Come le lavatrici, anche le asciugatrici sono ricche di programmi per tessuti specifici (jeans, neonati, sport, tende). Il ciclo di asciugatura dura in media 90 minuti, ma si accorcia sensibilmente per i capi che siano stati centrifugati in lavatrice ad almeno 800 giri. I modelli sono tre: da terra, da incolonnare sopra la lavatrice, a parete. C’è poi il lavasciuga, che altro non è se non una lavatrice con programma per asciugare.

Addolcitori

Quando esce dai rubinetti di casa, l’acqua è dura. Significa che è ricca di magnesio, calcio, ferro, e zolfo. Il problema riguarda l’unione tra i primi due elementi, che dà luogo al calcare, agente di sicura corrosione per serpentine e tubi metallici, e anche causa di macchie e di rigidità dei vestiti appena usciti dal bucato.

Strumenti utili per far fronte al problema sono gli addolcitori, speciali filtri che trattengono il magnesio e il calcio riducendo la durezza dell’acqua. Sono costituiti da un cilindro che contiene speciali resine, impregnate di ioni di sodio. Al passaggio dell’acqua, le resine effettuano uno scambio: trattengono calcio e magnesio restituendo sodio, e addolcendo così l’acqua. Quando la restituzione è completa, è il momento di rigenerarle, con un procedimento che prevede di far scorrere una soluzione molto concentrata di acqua e sale attraverso le resine. In questo modo gli ioni di sodio sostituiscono quelli di calcio e magnesio, che vengono scaricati.

L’uso degli addolcitori comporta vantaggi ad ampio spettro: si spende di meno in detersivi e ammorbidenti, in costi di manutenzione degli elettrodomestici e di consumo di energia.

Buone abitudini

La sempre maggior diffusione di elettrodomestici di classe A, A+ e A++ garantisce bassi consumi energetici. Si pensi che la prima di quelle classi consente un risparmio di 247 Kw/h all’anno.

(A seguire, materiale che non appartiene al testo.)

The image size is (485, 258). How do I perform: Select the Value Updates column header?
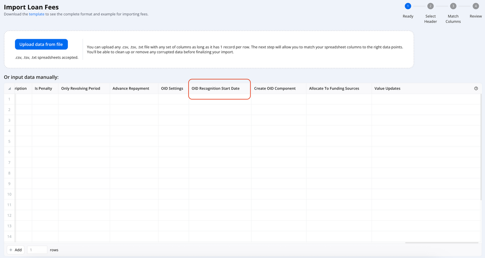pos(388,88)
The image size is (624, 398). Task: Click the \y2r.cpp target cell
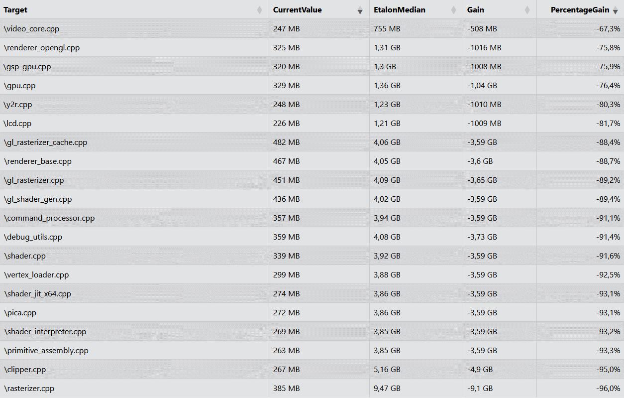pyautogui.click(x=18, y=105)
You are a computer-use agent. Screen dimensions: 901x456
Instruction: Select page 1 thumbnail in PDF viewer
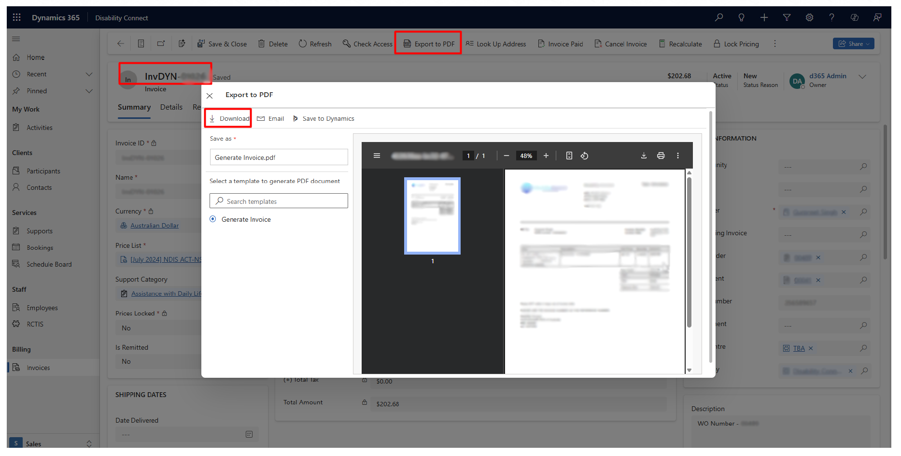tap(432, 216)
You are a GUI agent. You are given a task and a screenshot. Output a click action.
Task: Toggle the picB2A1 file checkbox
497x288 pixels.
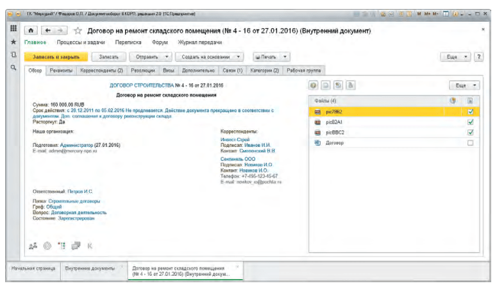(470, 122)

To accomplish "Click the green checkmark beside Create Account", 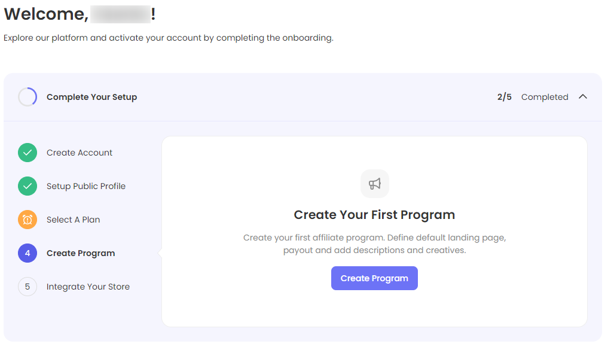I will (x=28, y=153).
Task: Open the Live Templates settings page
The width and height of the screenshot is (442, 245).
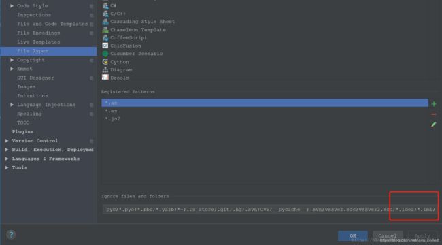Action: (38, 42)
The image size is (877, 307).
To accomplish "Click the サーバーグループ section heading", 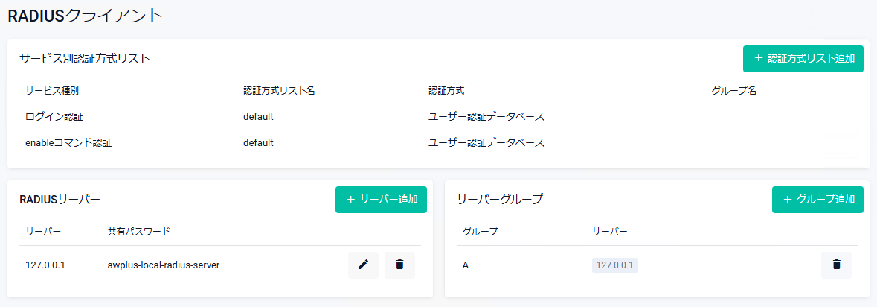I will 500,200.
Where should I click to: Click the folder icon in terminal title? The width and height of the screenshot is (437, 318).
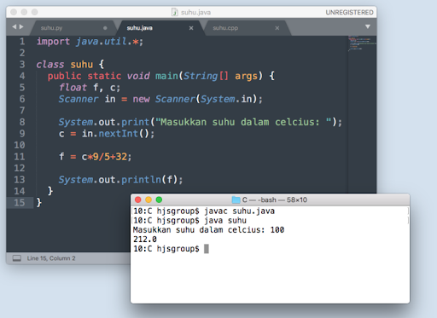pos(236,199)
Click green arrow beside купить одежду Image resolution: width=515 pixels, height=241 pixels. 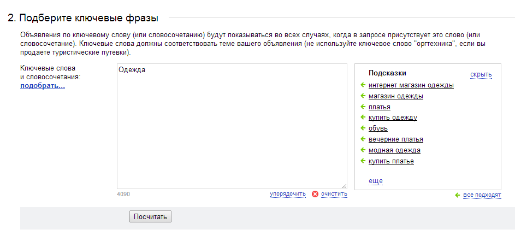[363, 117]

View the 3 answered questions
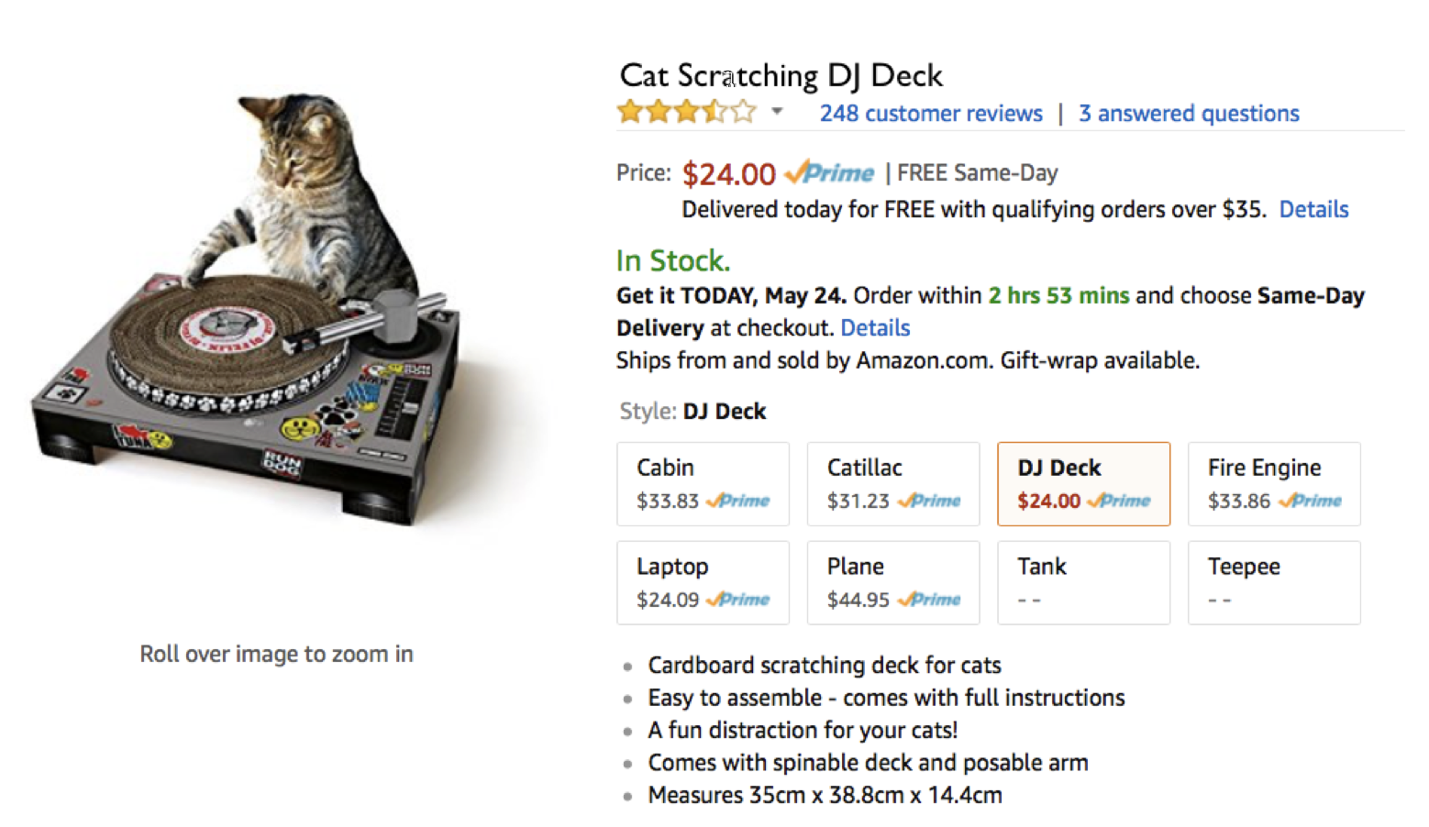(1188, 113)
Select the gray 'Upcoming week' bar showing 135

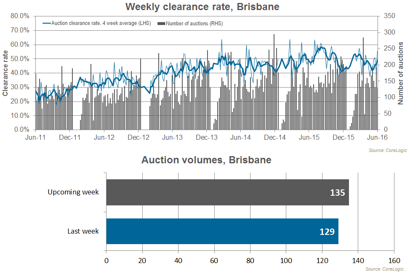coord(227,192)
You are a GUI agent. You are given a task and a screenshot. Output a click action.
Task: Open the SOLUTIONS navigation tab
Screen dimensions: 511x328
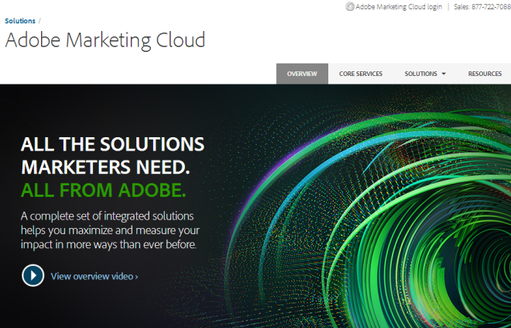[424, 74]
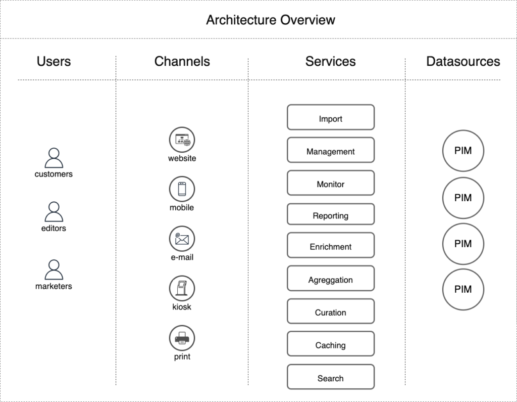Select the Caching service box
The image size is (517, 402).
(x=331, y=344)
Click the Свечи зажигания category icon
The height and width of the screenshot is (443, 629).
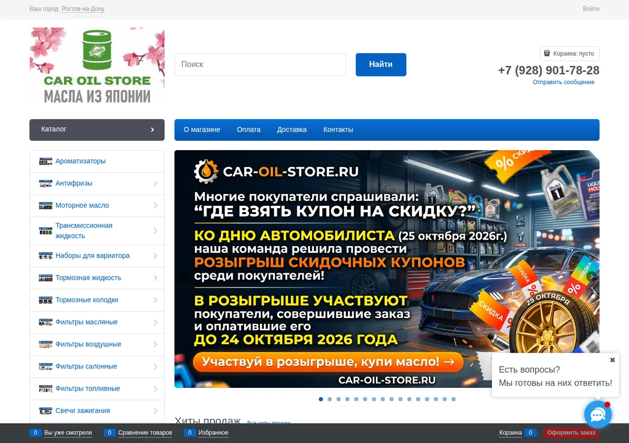tap(46, 411)
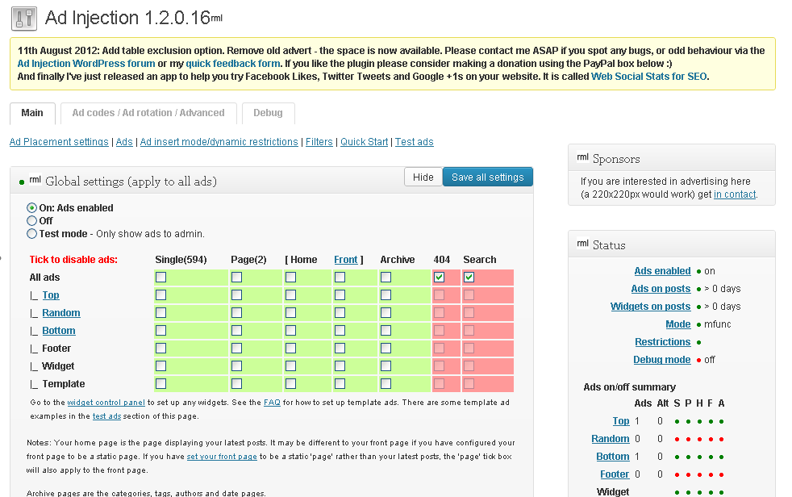
Task: Switch to the Debug tab
Action: tap(268, 113)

Ma ciò non mette da parte una serie di buone abitudini di utilizzo, quanto mai valide per contenere la lievitazione delle bollette. Per esempio, avviare lavatrici e lavastoviglie solo a pieno carico, regola di economia domestica prima che ambientale.

Quindi, se il contratto di fornitura di energia elettrica è a tariffa bioraria, far partire i lavaggi nelle ore notturne è più economico che nelle diurne. A maggior ragione, se si ha una lavatrice Super silent, progettata per lavorare con il minimo rumore.

Importante è anche l’opzione del ciclo rapido, sempre più diffusa e consigliata per le stoviglie che non siano state utilizzate per fritti o sughi particolarmente grassi, o per capi da non lavare ad alte temperature (queste ultime sono opportune solo per il cotone bianco o per gli indumenti dei neonati). È stato calcolato che se i due elettrodomestici venissero impiegati a ciclo rapido due volte su tre e sempre a pieno carico, si otterrebbe sulla bolletta un risparmio di 100 euro all’anno. Quanto al detersivo, non superare le dosi consigliate dal costruttore: inquina e non garantisce un risultato migliore.